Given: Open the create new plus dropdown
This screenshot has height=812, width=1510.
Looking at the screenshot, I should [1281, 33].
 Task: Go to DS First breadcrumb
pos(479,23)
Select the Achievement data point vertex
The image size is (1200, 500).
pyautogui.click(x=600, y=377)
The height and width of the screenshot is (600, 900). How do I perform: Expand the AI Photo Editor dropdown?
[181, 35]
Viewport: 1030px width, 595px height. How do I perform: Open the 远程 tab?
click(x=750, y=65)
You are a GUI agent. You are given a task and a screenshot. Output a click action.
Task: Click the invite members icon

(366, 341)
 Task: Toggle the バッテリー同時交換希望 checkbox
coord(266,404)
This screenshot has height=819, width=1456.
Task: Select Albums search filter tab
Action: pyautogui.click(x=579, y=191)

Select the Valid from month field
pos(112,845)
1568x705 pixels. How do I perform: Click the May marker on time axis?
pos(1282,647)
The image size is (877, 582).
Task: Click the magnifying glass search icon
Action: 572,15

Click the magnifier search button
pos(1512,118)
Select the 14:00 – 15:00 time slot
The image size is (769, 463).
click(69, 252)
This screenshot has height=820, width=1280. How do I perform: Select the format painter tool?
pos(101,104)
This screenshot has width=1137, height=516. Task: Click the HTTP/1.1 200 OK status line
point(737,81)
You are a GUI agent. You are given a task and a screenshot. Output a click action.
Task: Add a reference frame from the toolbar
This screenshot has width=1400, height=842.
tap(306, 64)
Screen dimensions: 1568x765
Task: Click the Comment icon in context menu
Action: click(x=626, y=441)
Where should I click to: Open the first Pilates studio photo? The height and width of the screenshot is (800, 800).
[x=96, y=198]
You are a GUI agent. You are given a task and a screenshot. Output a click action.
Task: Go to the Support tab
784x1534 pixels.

= = = =

• _The exercise_: Please format the material from its start through the line containing "Action: 572,15" as a JSON list of strings, one per line, omitting blank lines.

• _Complete answer_:
[
  "Given: Open the create new plus dropdown",
  "This screenshot has height=812, width=1510.",
  "Looking at the screenshot, I should [1281, 33].",
  " Task: Go to DS First breadcrumb",
  "pos(479,23)",
  "Select the Achievement data point vertex",
  "The image size is (1200, 500).",
  "pyautogui.click(x=600, y=377)",
  "The height and width of the screenshot is (600, 900). How do I perform: Expand the AI Photo Editor dropdown?",
  "[181, 35]",
  "Viewport: 1030px width, 595px height. How do I perform: Open the 远程 tab?",
  "click(x=750, y=65)",
  "You are a GUI agent. You are given a task and a screenshot. Output a click action.",
  "Task: Click the invite members icon",
  "(366, 341)",
  " Task: Toggle the バッテリー同時交換希望 checkbox",
  "coord(266,404)",
  "This screenshot has height=819, width=1456.",
  "Task: Select Albums search filter tab",
  "Action: pyautogui.click(x=579, y=191)",
  "Select the Valid from month field",
  "pos(112,845)",
  "1568x705 pixels. How do I perform: Click the May marker on time axis?",
  "pos(1282,647)",
  "The image size is (877, 582).",
  "Task: Click the magnifying glass search icon",
  "Action: 572,15"
]